それに無言の頷きで返し、みんなは空虚な町に四散する。
「じゃあ、日本人。」
「ああ。」
コウはまた笑っていた。
…お前はそれでいいのか。そう聞きたくなって、でも口には出さなかった。
「じゃあな」
「うん。」
そしてそのまま、俺は何も言えないまま、何もできないまま、彼を見送った。やるせないな、と思う。
小さくなるその背中に、拳を強く握った。
「おい、日本人。」その声に振り向くと、トラックの中で俺を呼んだ男が、切れ長の目でこちらを睨んでいた。

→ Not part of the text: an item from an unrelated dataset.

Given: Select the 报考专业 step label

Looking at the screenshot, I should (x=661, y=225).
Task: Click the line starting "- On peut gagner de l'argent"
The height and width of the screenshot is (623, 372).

「言っておくがよ、俺ぁまだあんたを信用しちゃいない。」
「わかってる。それはお互いさまだ。」
「くくっ」喉の奥で鳴らすような音で、男は笑った。
「荷台ん中じゃずいぶんガキに優しくしてたようだな。俺は知ってるんだぜ、日本人。シリアでお前が何をしてきたか。」
「…。」
「FOX部隊。光学迷彩と加速装置を利用した超隠密機動部隊。実践配備はシリア戦争の一回きりだが、噂だけはこっちにも届いてたぜ。命だけ取って姿もみせない狐だってな。」
「…お前は中国人ではないな?」
男の眼が怪しく光り、俺は腰のサバイバルナイフに手をやりながら男との距離をとる。
「作戦前にやるつもりはないよ、永沢軍曹殿。」
こいつ…。
「日本軍のものだな。」
「惜しい、と言っておこうか。それ以上は俺も言うつもりはねぇ。」
おどけたように両手を振って、男は口もとを歪につりあげてみせる。
「だが自己紹介はしておくよ。俺の名は久瀬。久瀬実だ。憶えといてくれ。」
久瀬はそこまで言うとトラックの助手席に乗って、ドライバーに「出せ」
と言った。
「久瀬は戦わないのか?」
「ああそうだ、俺は戦わない。他ならぬお前が言ってたじゃないか、眼に見えないもののために戦うのは愚か者のすることだと。言っておくが狐よ、ここにはお前の言う愚か者しかいないんだぞ。」
俺はこんなところで死にたくないんだ、と久瀬は笑いながら言った。
トラックはもと来た道を帰っていく。
「安心しろ、回収地点には待機しているさ。時間におくれるなよ。」
最後に久瀬はそう言った。
静寂がたちまちあたりを包む。
ここが戦場だとは、とても思えないような静けさだ。
ふと、視線を上げると、ひとり黙々と職務を全うする液晶が、ビルに植えつけられていた。
カラフルな色遣いの画面に、横並びの文字が明るく点滅しながらスライドしてゆく。